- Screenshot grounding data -
^^^^^^^^

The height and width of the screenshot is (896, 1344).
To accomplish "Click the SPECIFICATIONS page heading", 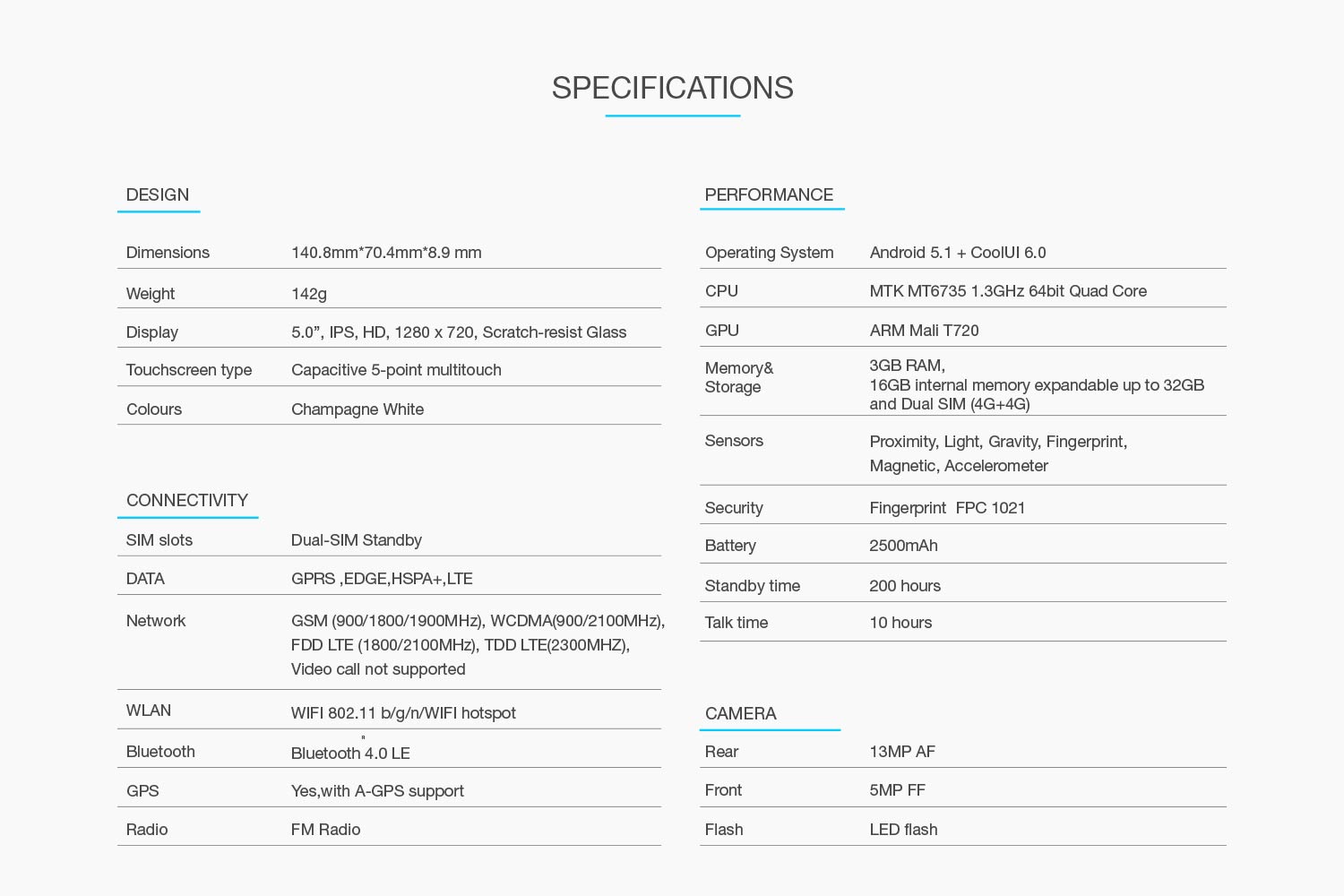I will [672, 88].
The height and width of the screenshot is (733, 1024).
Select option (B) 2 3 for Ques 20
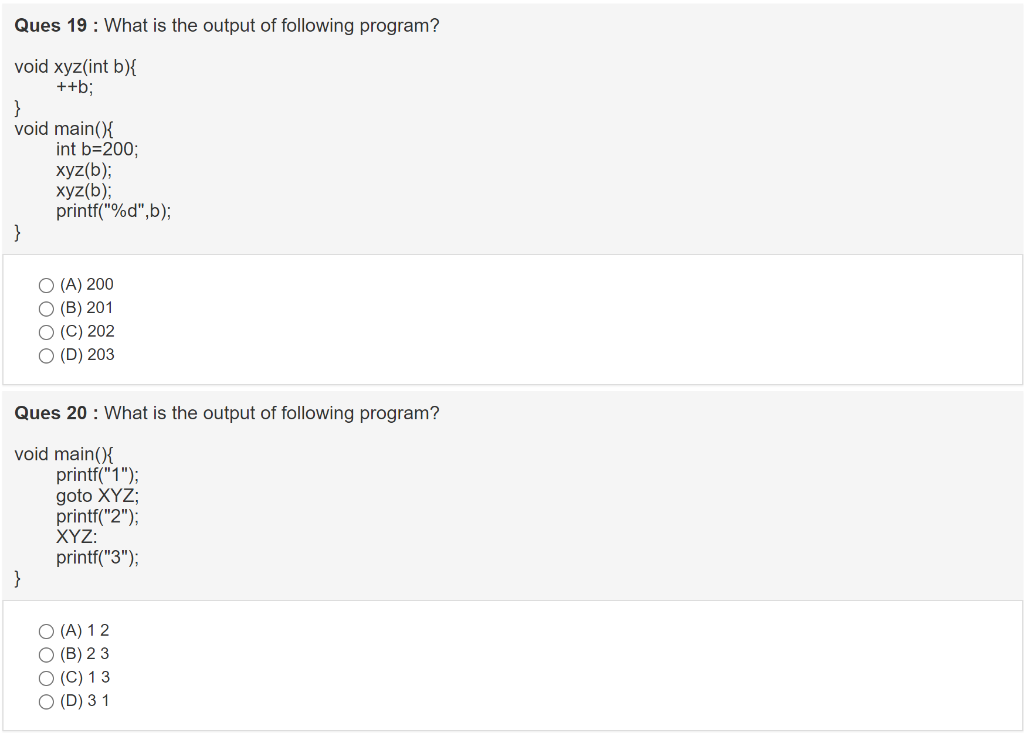pyautogui.click(x=46, y=654)
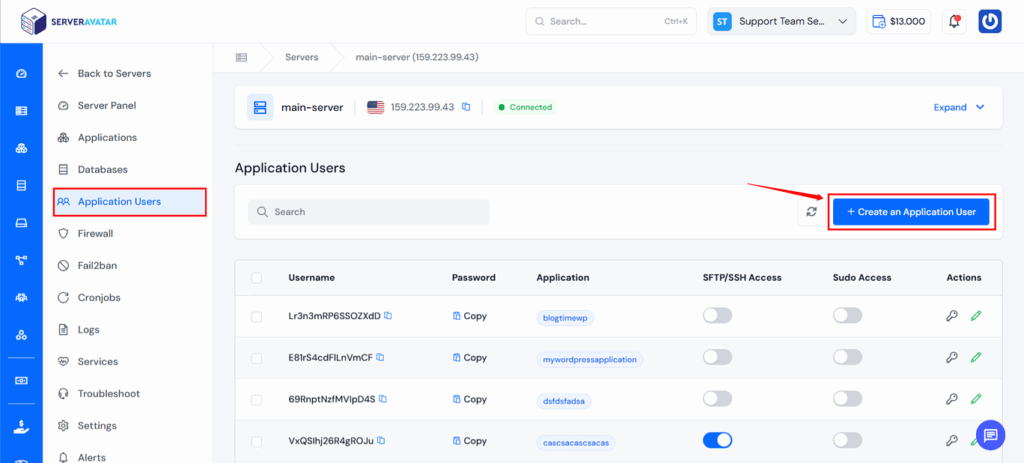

^^^^^^^^

- Work item -
Each line of the entries above that includes the string "width" should be copied out.

- Solution to this problem -
The height and width of the screenshot is (896, 1344).
The height and width of the screenshot is (733, 1024).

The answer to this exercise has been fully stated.